Tuppud et Dukku se placent debout de l’autre côté de la table. On dirait deux gentils premiers communiants. Ils se tiennent côte à côte, la tête légèrement inclinée, comme chaque fois que tu t’apprêtes à recevoir un sacrement de qualité.

Le pasteur Bôchibrok ouvre sa bible. Il en lit quelques versets d’une voix toute pareille à celle de Dracula quand il annonce à la pure héroïne qu’il va la débarrasser de son sang avant de lui bouffer le cœur.

Ensuite, il claque son mastar bouquin, roule des châsses et affronte le couple. Gentiment, Eggkarte qui assiste près de moi à la cérémonie, me souffle les questions que se met à poser Bôchibrok et qui sont.

« Charles-Gustave, acceptez-vous de prendre pour époux, Auguste-Adolphe, ici présent ?

A quoi l’interpellé balbutie un « oui » de jeune fille.

Le pasteur reprend :

« Auguste-Adolphe, acceptez-vous de prendre pour époux Charles-Gustave, ici présent ?

Et Tuppud dit également « affirmatif », comme M. Arthur Comte dans ses mémoires.

Alors Bôchibrok les déclare unis par les liens du mariage.
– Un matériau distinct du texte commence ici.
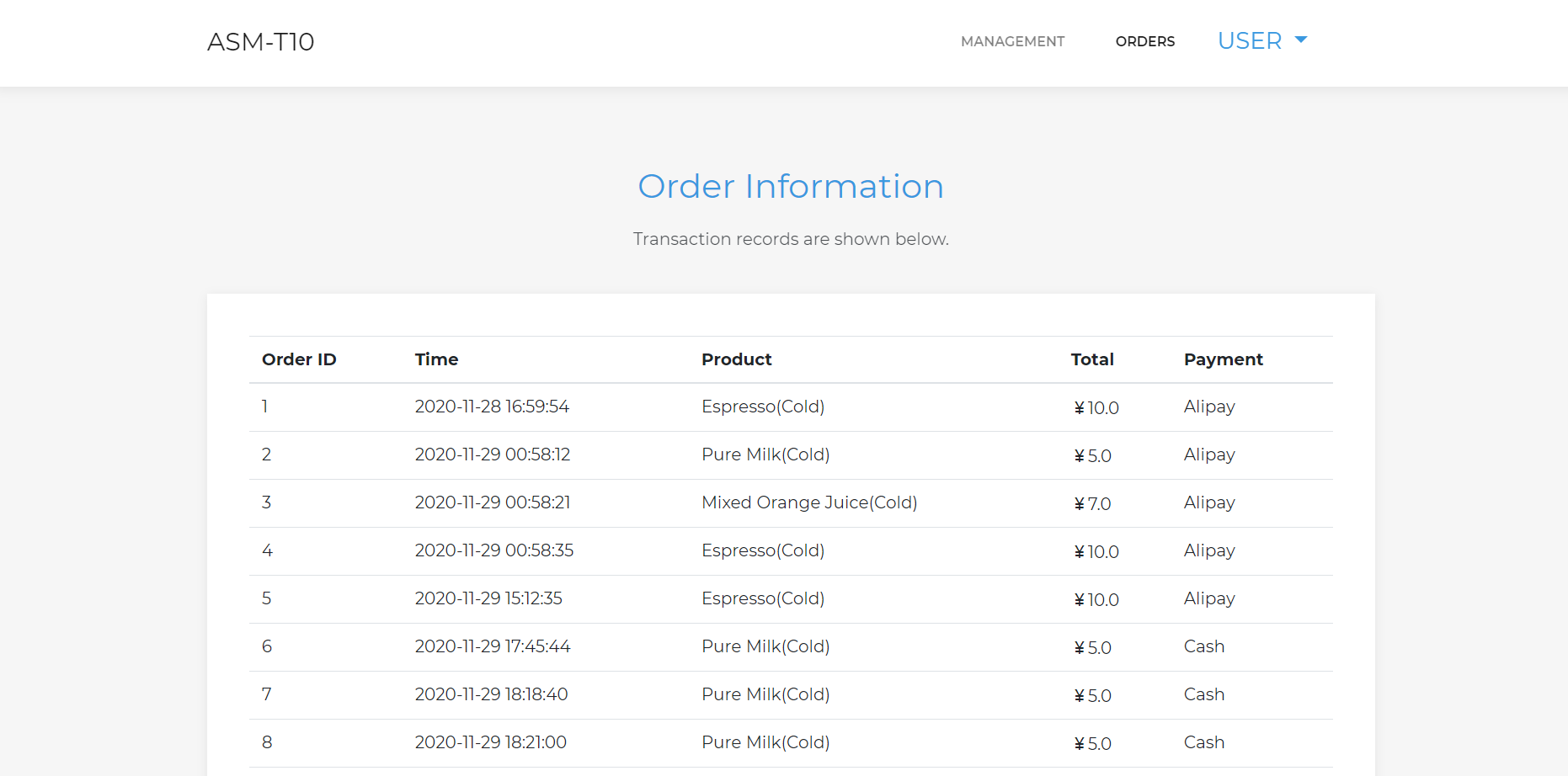Click the USER dropdown caret arrow
The height and width of the screenshot is (776, 1568).
[x=1301, y=40]
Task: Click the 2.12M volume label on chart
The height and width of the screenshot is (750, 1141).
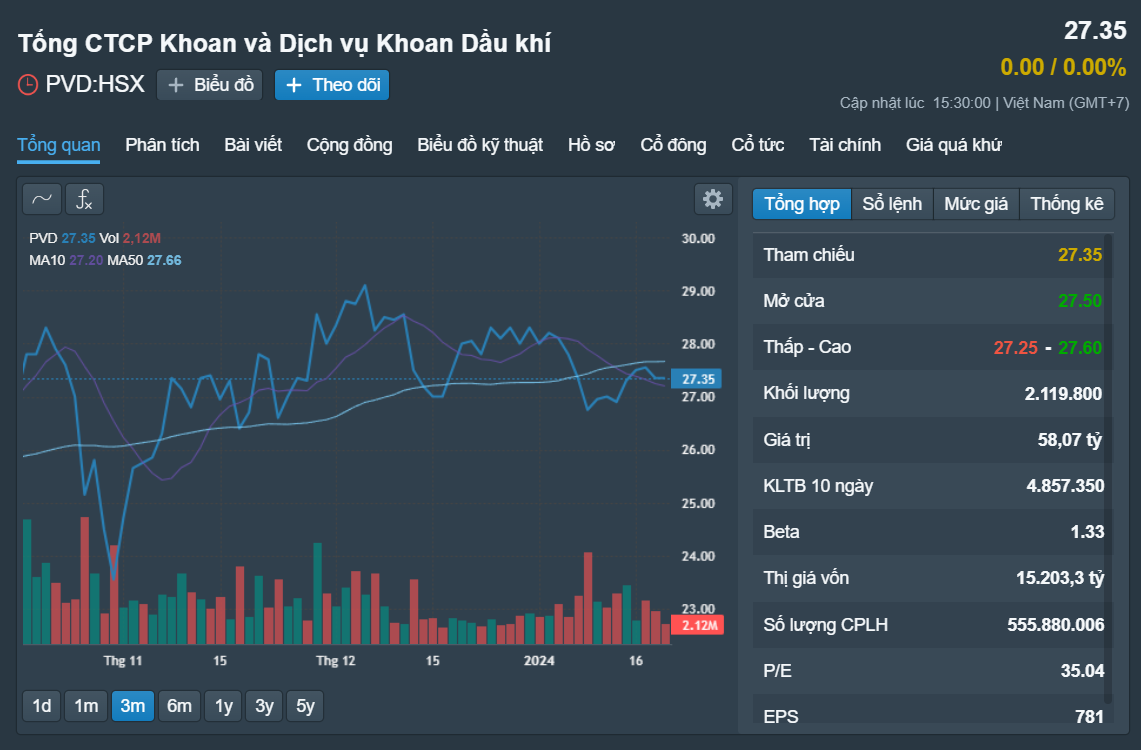Action: (697, 625)
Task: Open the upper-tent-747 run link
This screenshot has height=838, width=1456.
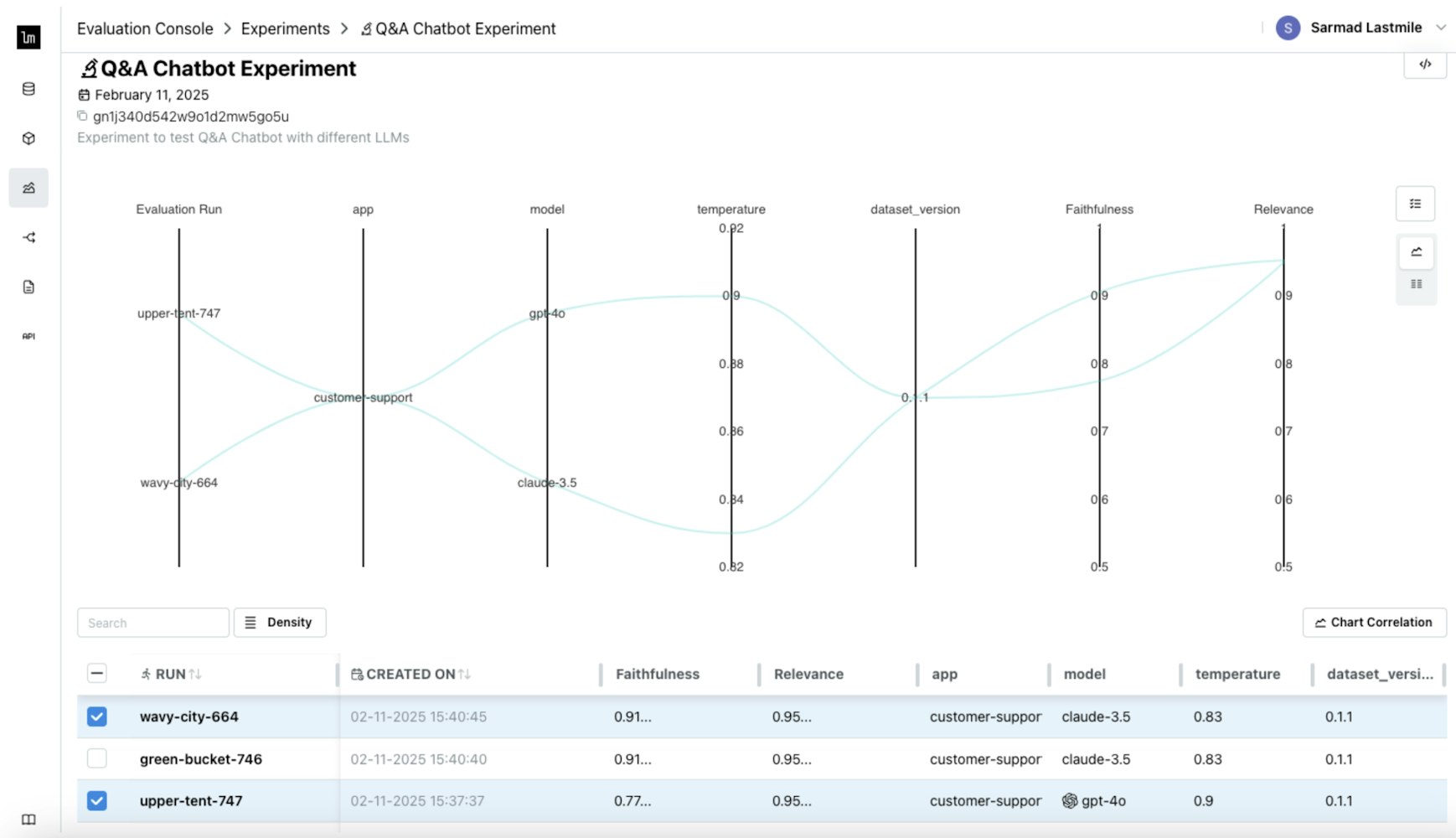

Il fait un chouette signe de croix au-dessus de deux anneaux posés sur un plateau d’argent. Les nouveaux mariés se les passent réciproquement à l’annulaire d’un même geste enamouré. Le pasteur éternue, mouche sa chandelle, la remballe, signe la bible d’une autre croix, et la leur tend en leur précisant qu’à cause de la récente pénurie de papier, il est obligé de la facturer en supplément. On le règle. On ouvre une boutanche de champagne japonais, on trinque à la ronde. Tuppud balance une pincée de grains de riz dans la chevelure de son mari, qui en fait autant pour le sien. La bisouille géante. Le pasteur s’en va. Sur le pas de la lourde, il se trouve nez à nez avec le Vieux.

Enfin !

Tu ne peux imaginer ce que ça me fait, de le voir là, le Dabuche. La première fois qu’il se dérange au cours d’une de mes enquêtes. Vient me rejoindre. Inconnu. J’en suis bouleversé. Ce qu’il est impressionnant dans son manteau de vison noir, avec sa toque de fourrure, ses bottes fourrées princesse, ses gants montants de mousquetaire du froid. Sa rosette fait un point quasi lumineux dans la fourrure. On dirait le voyant d’un commutateur, la nuit. Son regard bleu, solide et sûr, nous considère calmement.

Ne voulant pas le « mouiller », je m’abstiens de le présenter à la coterie. Il s’incline devant Eggkarte, lui vote un sourire qui fonce droit à son slip, a un hochement de bouille haultement solennel pour les jeunes mariés.

— Où est l’homme ? me demande-t-il.

Je le guide dans la pièce voisine. Béru, qui mangeait une carcasse de poulet, se dresse précipitamment.

— Enchanté, m’sieur le directeur.

Il tend une main plus grasse que Manouche au Vieux, lequel la néglige pour s’approcher de Borg Borïgm.

Je regarde le Vieux regarder Borïgm. Et une curieuse émotion m’empare. Le Vieux ! Toute cette distance franchie, de nuit, pour une telle rencontre. Son burlingue abandonné. Ses téléphones muselés à cause du gars saucissonné là.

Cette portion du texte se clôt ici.